My wife's, daughter's and others companies have many such old men but now with working from home the top management have realised exactly what has been going on.

In their companies these men were given a short period to either start using the proper systems and do things themselves or lose their jobs.

Many actually refused, using the old " the old way has worked just fine why should we change" and have either been fired or quit.

In the places I am familiar with the women that were actually doing the work often referred to as OL or secretarial work, including the Haken women have suddenly found themselves full time hires in lower management position.

In some cases not actually wanting the positions due to the responsibility but most have welcomed the sizable increase in salary.

In at least 2 of the companies I am familiar with they even promoted several women to replace the old "we don't want to change" men, despite the official policy that management must have university education which none of these women have, seems that skill and knowledge has become more important than a piece of paper issued decades ago.

4 ( +4 / -0 )

Japan should really use this virus situation to REALLY think about a TOTAL re-vamp of work & life & BALANCE!! I mean the current imbalance IS slowly just killing the country off!

Japan needs a restoration in these areas & then hiring, promotion etc should be based on merit. Due note for those ready to attack on this point that merit for the most part is NOT a factor in hiring or promotion in Japan(with a few exceptions of late)

4 ( +4 / -0 )

How are "actively" and "key" defined in this context?

0 ( +0 / -0 )

People who deny gender discrimination are a large part of the problem, and their ignorance - and making up 'facts' - just makes them sound as sexist as the system they support.


2 ( +3 / -1 )

I guess 43% is roughly almost the same as 100%. After all, Abe won around 43% of the last vote and around, kind of 100%, love his legacy of, cough, er, cough...

2 ( +2 / -0 )

The vast majority of Japanese women who make it to a senior management post in a Japanese company have basically had to sacrifice any hope of marriage and children. Maybe not such a big deal when younger, but as they get older many really regret it.

2 ( +2 / -0 )

Many companies now are downsizing their offices realising they can save on rent, transportation allowance, etc...
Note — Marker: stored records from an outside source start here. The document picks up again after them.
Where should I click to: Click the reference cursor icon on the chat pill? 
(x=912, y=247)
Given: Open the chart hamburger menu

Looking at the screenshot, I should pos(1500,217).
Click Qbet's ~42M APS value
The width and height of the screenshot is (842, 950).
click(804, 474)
But they are also realising that many of their workers do not have the computer skills to work from home.

About 3 years ago the Ministry of economy trade and industry found that 70% of female office staff had the needed computers skills for today's business world but less than 40% of men did.

Now the shocking thing was that even the older women had the skills at 50% but the older men was below 20% and even the younger men barely touched the 50% mark.

I all the places my wife, daughter, son and myself have worked the men just passed on any work that need anything more than email to one of the OLs.

Working from home makes that not possible and exposing these men.

0 ( +0 / -0 )

OK, but why almost never a nice and comfortable environment and promoting for men?

No need to answer, just die happily in red numbers and ruined economies.

-2 ( +0 / -2 )

My company has too many senior managers as it is, but in recent years they have been early retiring the over 55 men and trying to promote 40-ish women. For 40-ish men it is a bearish market.

0 ( +0 / -0 )

Wonder this survey based on working women in super, shopping mall, food factories line leaders???

unfortunately I don’t find such story when visited many Japanese companies.

0 ( +0 / -0 )

All companies should be actively promoting the most qualified.

1 ( +2 / -1 )

How are "actively" and "key" defined in this context?

Exactly. What is a "key post" anyways? Furthermore, why can't women simply be promoted without it being reported, as if its some kind of chess game.

0 ( +1 / -1 )

As puppets or real leaders???.

0 ( +0 / -0 )

If only 49.5% responded, I don't see the value in such sweeping generalizations being made, and conclusions being drawn, about 'Japanese companies'.